You’re using Dataflow Gen2 in Microsoft Fabric with an incremental load pattern based on LastModifiedDate (in Unix epoch).
Your logic:

#datetime(1970,1,1,0,0,0) + #duration(0,0,0,[LastModifiedDate]/1000)

is perfectly valid to convert Unix timestamps to UTC datetime.
However, the issue seems to appear during refresh execution (SQL Server crash or overload).


🔍Root Causes to Consider

1. Transformation applied row-by-row before filtering

When you convert [LastModifiedDate] before applying the incremental filter, the transformation forces Power Query to materialize and compute all rows from the source before it can filter them.

This means your SQL Server is being asked to:

  • Pull all data (not just new/updated rows),

  • Apply the conversion logic on each row,

Then compare to your reference table.

⚠️Result: high CPU and memory load → SQL Server crash or timeout.

 

💡Recommendation:
Perform filtering at the source using native SQL, or delay conversion until after filtering.

 

2. Reference table out of sync with destination

If your incremental logic uses a “reference” table (for example, a stored Max(LastModifiedDate) from the previous load) but this table is not updated transactionally with the destination table, you can end up:

  • Re-loading existing rows (duplicates or merge conflicts),

  • Missing updates (if the reference table lags behind),

  • Triggering large scans due to reprocessing overlaps.

This can amplify data volume, making SQL Server appear to “crash”.

 

Best practice:

  • Always update the reference table after a successful write to the destination.

  • Ensure both are in the same Lakehouse or database for atomicity.


3. Incremental logic not pushed down to SQL Server

Power Query transformations (like your #datetime + #duration) are not foldable for most SQL sources.
If query folding breaks, Power BI/Fabric will extract the entire dataset and process it in the Dataflow runtime instead of pushing a filtered query to SQL Server.

 

You can check this by right-clicking the step → “View Native Query”.
If it’s disabled, the folding is broken.

 

Fix:
Perform the conversion in SQL before connecting the Dataflow.

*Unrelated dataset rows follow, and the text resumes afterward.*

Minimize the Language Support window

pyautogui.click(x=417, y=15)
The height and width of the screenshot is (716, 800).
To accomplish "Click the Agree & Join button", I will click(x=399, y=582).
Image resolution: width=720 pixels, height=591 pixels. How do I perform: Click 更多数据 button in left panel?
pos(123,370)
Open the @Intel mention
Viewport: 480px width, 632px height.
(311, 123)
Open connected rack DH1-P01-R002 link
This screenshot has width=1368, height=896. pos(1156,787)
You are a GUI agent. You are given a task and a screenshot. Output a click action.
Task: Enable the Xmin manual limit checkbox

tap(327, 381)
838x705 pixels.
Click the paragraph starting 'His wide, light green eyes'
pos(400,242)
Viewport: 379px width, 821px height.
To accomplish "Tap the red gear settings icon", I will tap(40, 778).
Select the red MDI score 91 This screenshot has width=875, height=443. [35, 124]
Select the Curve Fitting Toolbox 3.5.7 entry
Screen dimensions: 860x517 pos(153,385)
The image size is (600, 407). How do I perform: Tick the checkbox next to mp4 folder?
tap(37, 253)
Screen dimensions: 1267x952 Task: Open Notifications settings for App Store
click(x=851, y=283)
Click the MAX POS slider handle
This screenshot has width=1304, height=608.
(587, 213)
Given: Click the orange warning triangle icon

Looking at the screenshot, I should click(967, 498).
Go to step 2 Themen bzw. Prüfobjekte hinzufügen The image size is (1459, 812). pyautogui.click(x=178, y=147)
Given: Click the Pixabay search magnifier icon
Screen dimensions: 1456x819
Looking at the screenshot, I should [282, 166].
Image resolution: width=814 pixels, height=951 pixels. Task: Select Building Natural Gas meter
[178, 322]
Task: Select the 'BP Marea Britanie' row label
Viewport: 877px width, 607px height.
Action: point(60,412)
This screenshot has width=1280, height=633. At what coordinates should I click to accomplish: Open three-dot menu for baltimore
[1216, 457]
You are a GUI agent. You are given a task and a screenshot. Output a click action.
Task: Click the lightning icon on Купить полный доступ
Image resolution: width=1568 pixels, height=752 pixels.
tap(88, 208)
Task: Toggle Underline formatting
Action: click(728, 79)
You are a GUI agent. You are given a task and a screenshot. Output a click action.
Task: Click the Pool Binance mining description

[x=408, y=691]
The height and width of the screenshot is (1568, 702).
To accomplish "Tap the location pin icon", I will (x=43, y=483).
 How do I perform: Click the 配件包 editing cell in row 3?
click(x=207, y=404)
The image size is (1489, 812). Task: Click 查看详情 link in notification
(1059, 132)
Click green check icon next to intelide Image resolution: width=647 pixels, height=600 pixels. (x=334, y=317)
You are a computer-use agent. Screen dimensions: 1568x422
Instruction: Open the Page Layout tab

Example: 

SELECT *, DATEADD(SECOND, LastModifiedDate/1000, '1970-01-01') AS LastModifiedUTC
FROM dbo.SourceTable

Then use LastModifiedUTC directly in your incremental logic.


🧠 Recommended Approach

Here’s a robust incremental pattern for Dataflow Gen2 using Unix timestamps:

1. In SQL Source (preferred):

 
SELECT *, DATEADD(SECOND, LastModifiedDate / 1000, '1970-01-01') AS LastModifiedUTC 
FROM dbo.SourceTable
WHERE LastModifiedDate > @LastLoadEpoch

→ Folding stays intact, server filters data efficiently.

 

2. In Dataflow Gen2:

Parameterize your incremental filter:

 
Filtered = Table.SelectRows(Source, each [LastModifiedUTC] > RangeStart and [LastModifiedUTC] <= RangeEnd)
  • Enable Incremental Refresh in the UI.

  • Ensure your destination Lakehouse table uses append mode.

 

3. After each load:

Update your reference table with Max(LastModifiedUTC) from the new batch.

 

Official References : 

https://learn.microsoft.com/en-us/power-query/best-practices

https://learn.microsoft.com/en-us/fabric/data-factory/dataflow-gen2-incremental-refresh

https://learn.microsoft.com/en-us/power-query/query-folding-basics

 

Hope it can help you !

Best regards,

Antoine

Hi AntoineW, thanks for your response. I tried the second method, but the append option isn’t visible  to use. I noticed that I can’t enable incremental load if the table update method is set to append  it only works when it’s set to replace.